New York City Council Passes Police Disability Pension Changes


In a hasty process on Wednesday, the New York City Council rushed to pass a series of changes to the disability pension benefits awarded to relatively new city policeman.

From the New York Times:

The council voted 31 to 17 with three abstentions to approve Mr. de Blasio’s proposal, which is aimed at giving relatively new employees benefits closer to those of officers and firefighters hired before 2009, when David A. Paterson, then the governor, vetoed a bill that would have extended the same benefits to all workers.


Beginning officers and firefighters hurt in the line of duty currently get just 50 percent of their final salaries in disability benefits, which could add up to less than $10,000 annually, or $27 a day. Under Mr. de Blasio’s proposal, they would get 75 percent of a higher base, if they are collecting Social Security disability insurance because they are unable to work. If they are able to work and do not qualify for Social Security, they would get 50 percent of their salaries.

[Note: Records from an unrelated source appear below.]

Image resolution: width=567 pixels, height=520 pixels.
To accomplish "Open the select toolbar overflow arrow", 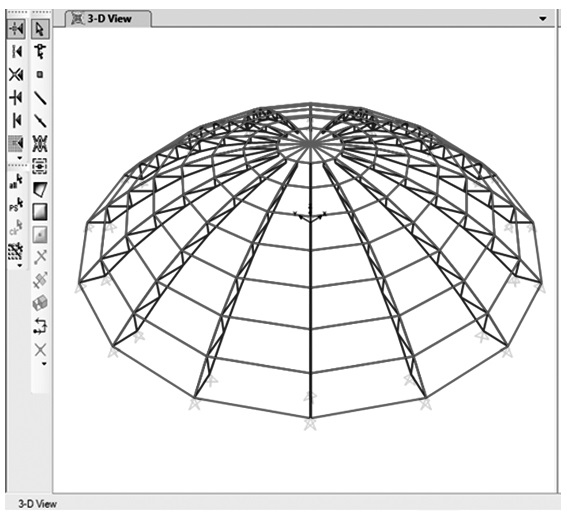I will [x=20, y=266].
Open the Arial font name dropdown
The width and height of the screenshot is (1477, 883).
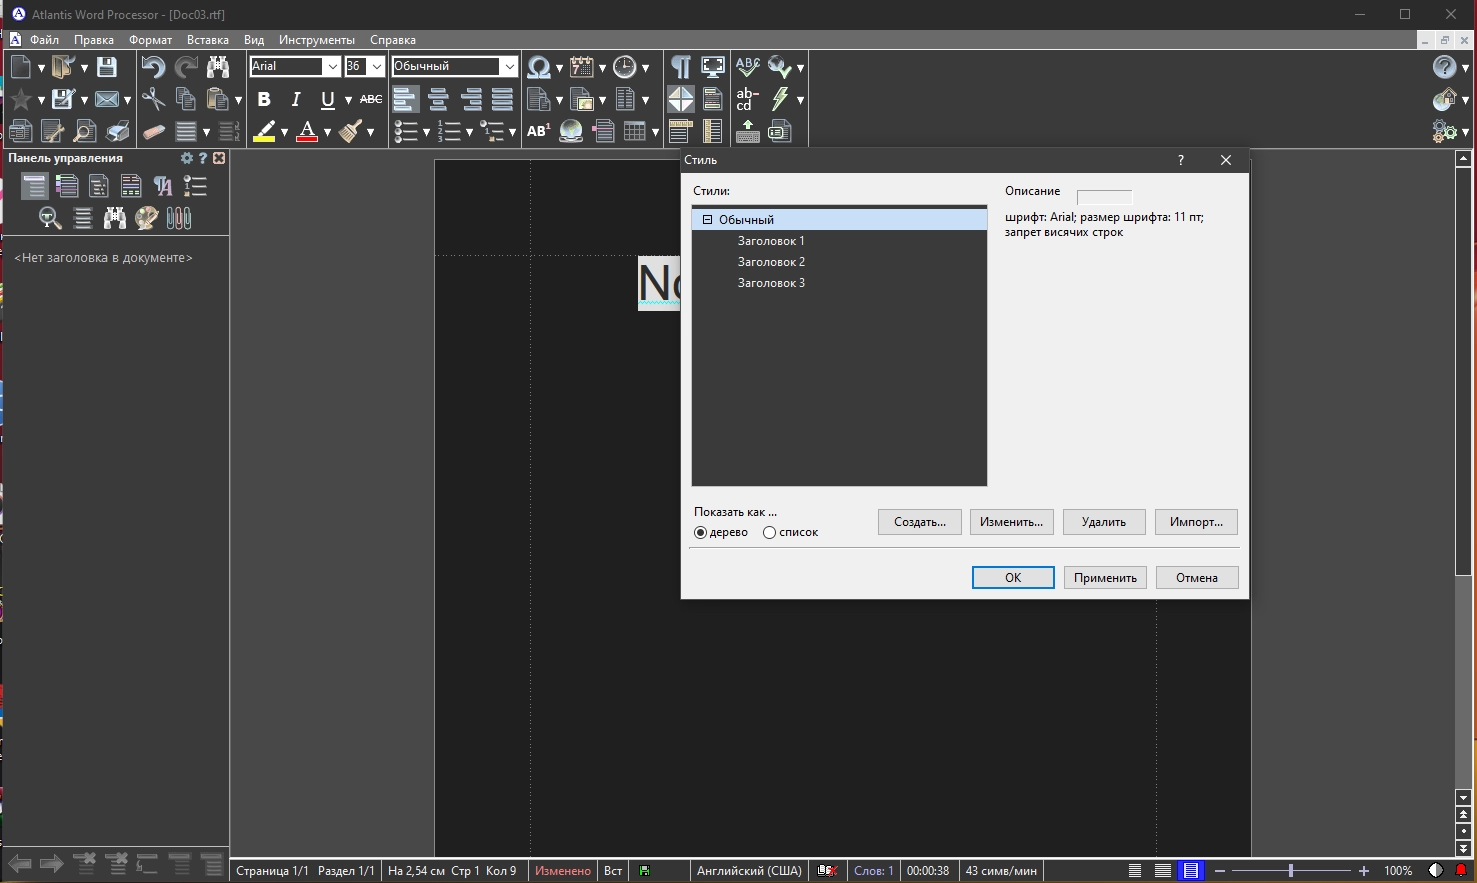tap(332, 67)
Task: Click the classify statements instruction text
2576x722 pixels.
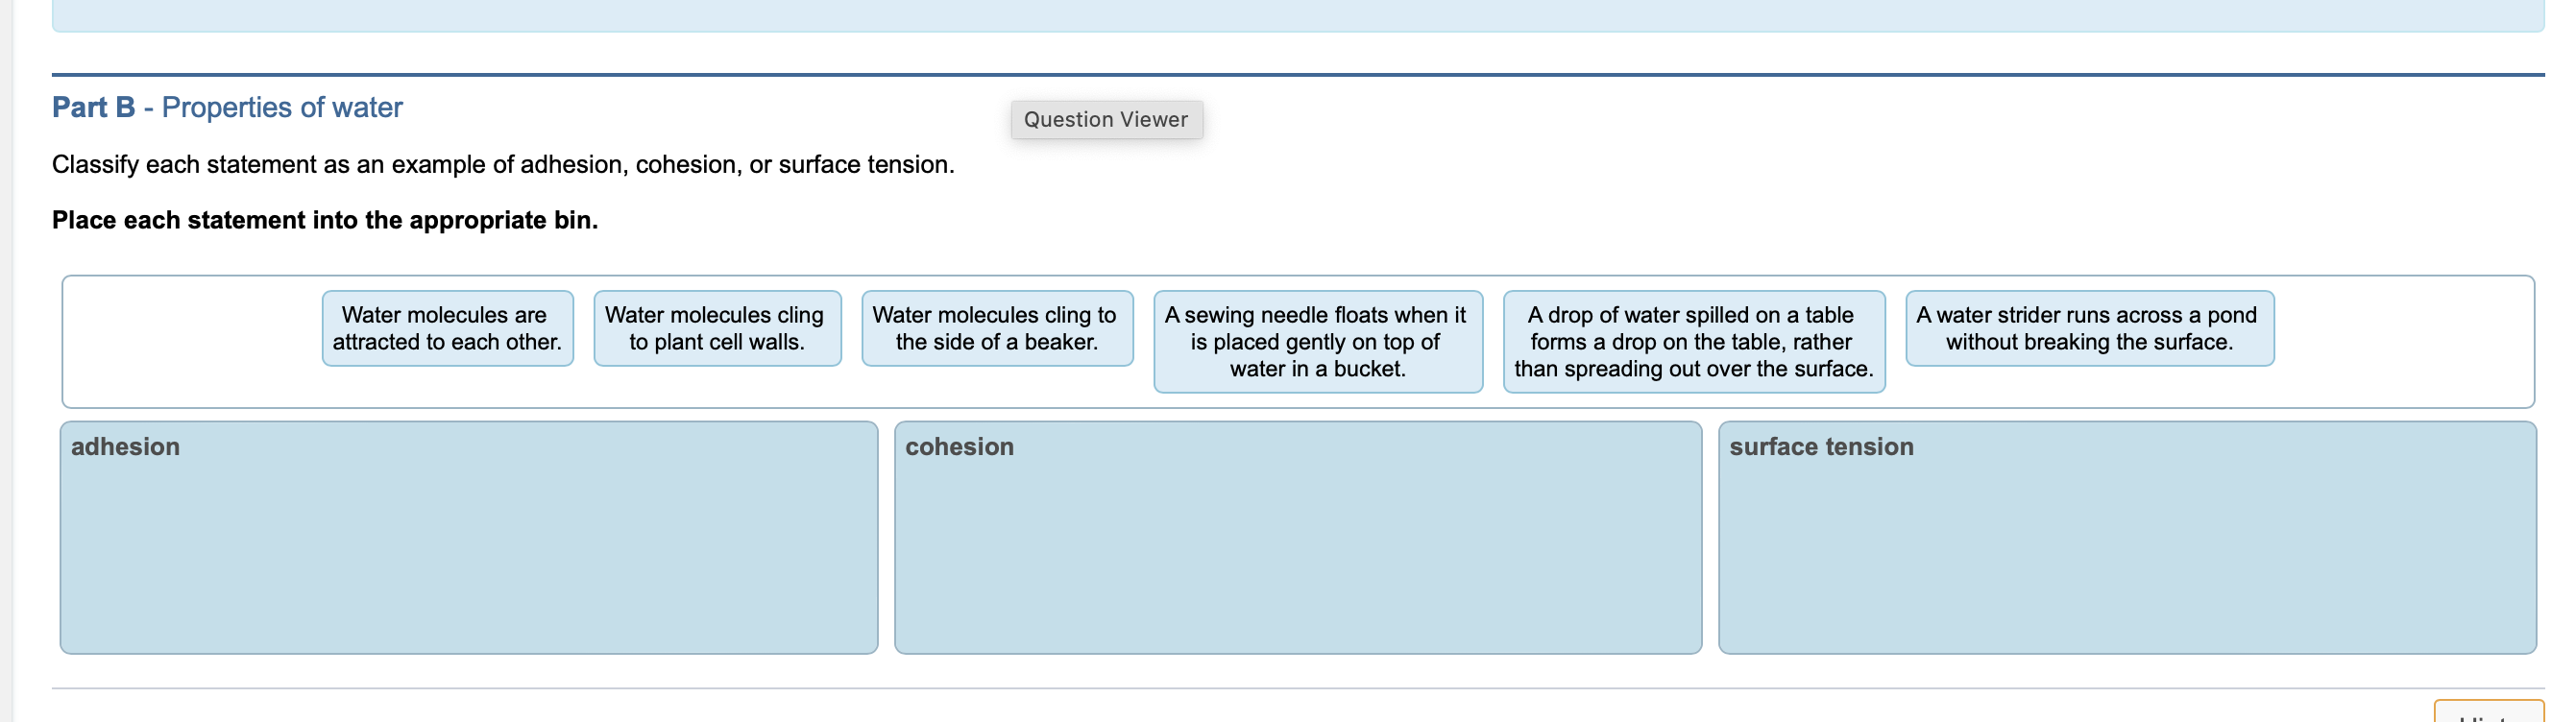Action: coord(504,164)

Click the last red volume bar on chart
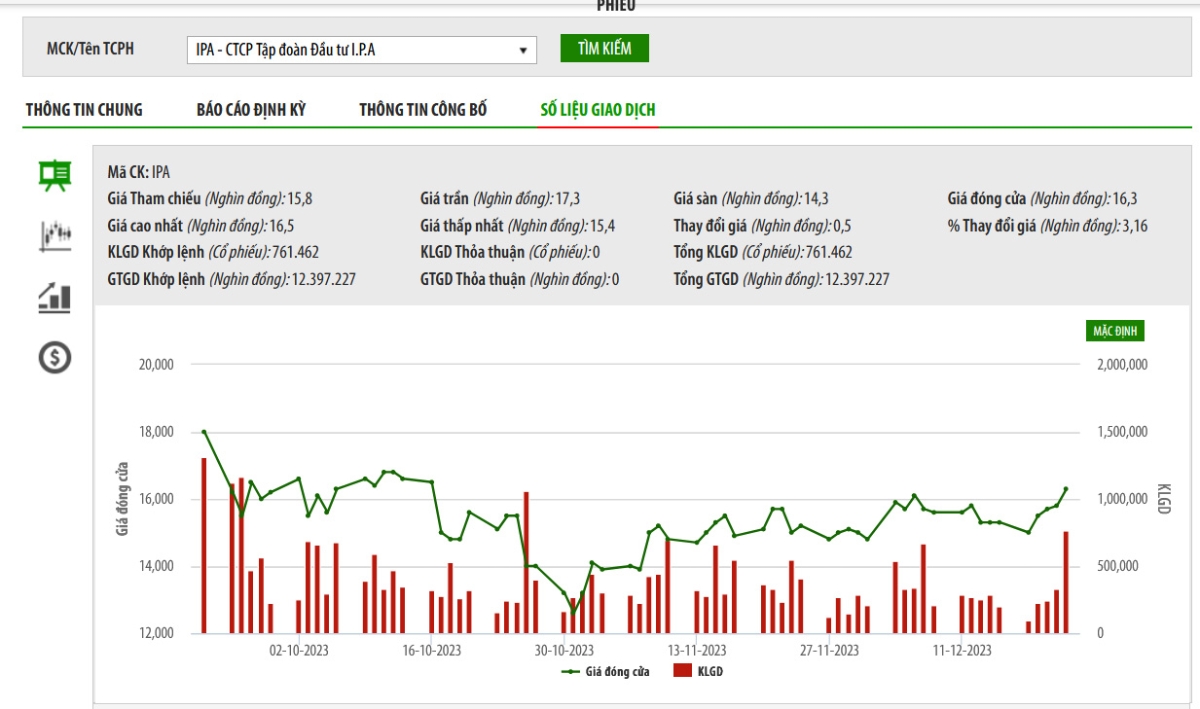[1066, 582]
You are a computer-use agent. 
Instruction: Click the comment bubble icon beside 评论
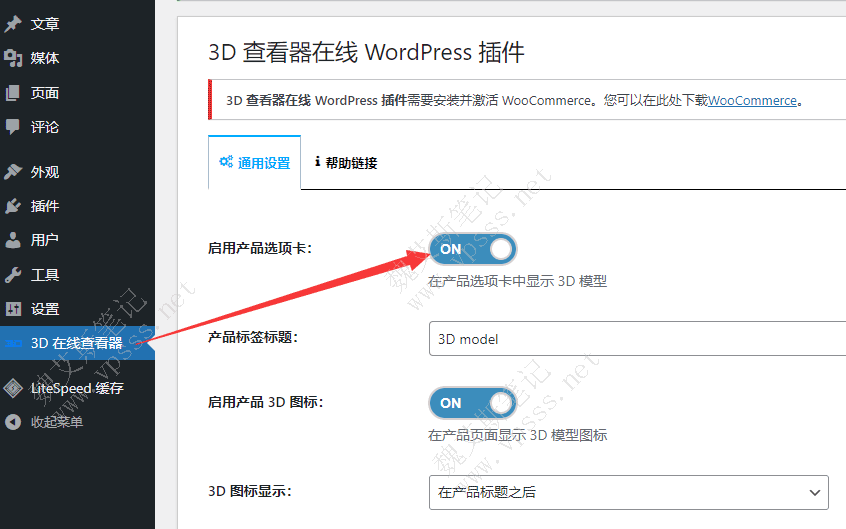[x=13, y=127]
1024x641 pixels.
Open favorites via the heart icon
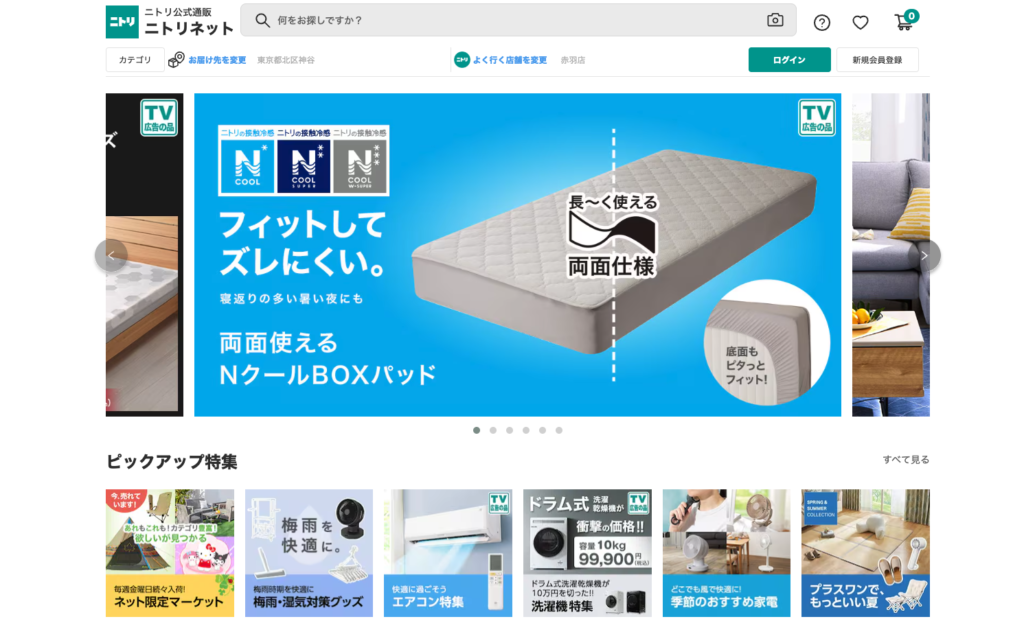(x=860, y=23)
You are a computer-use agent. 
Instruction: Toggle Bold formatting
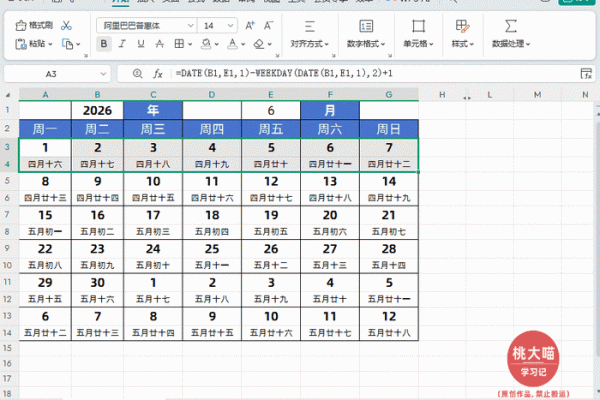click(x=104, y=44)
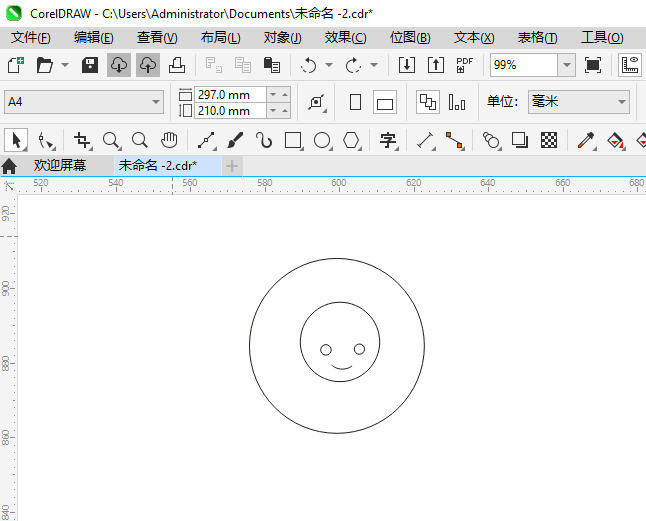Open the 位图(B) menu
This screenshot has width=646, height=521.
[410, 37]
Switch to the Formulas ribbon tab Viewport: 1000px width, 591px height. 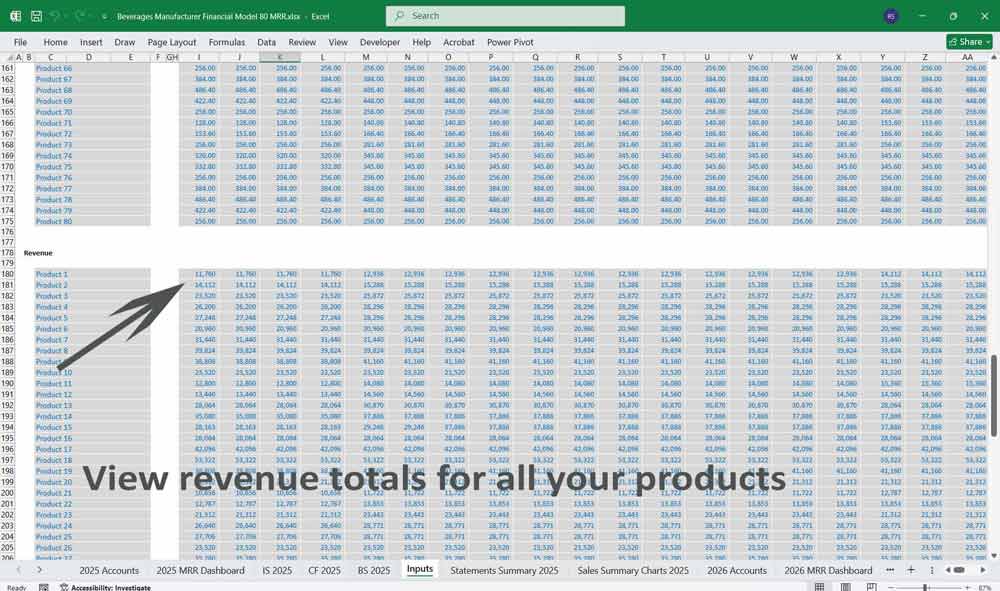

In testimony to the Council on Wednesday morning, Dean Fuleihan, the city budget director, explained that the mayor’s plan would cost the city $105 million through the 2019 fiscal year, compared with $400 estimated under the unions’ plan.

As noted above, the reforms increase disability pensions for newer police and fireman. But union officials are unhappy because the reform package was rushed to a vote, likely to avoid voting on another – more expensive – proposal put together by union officials.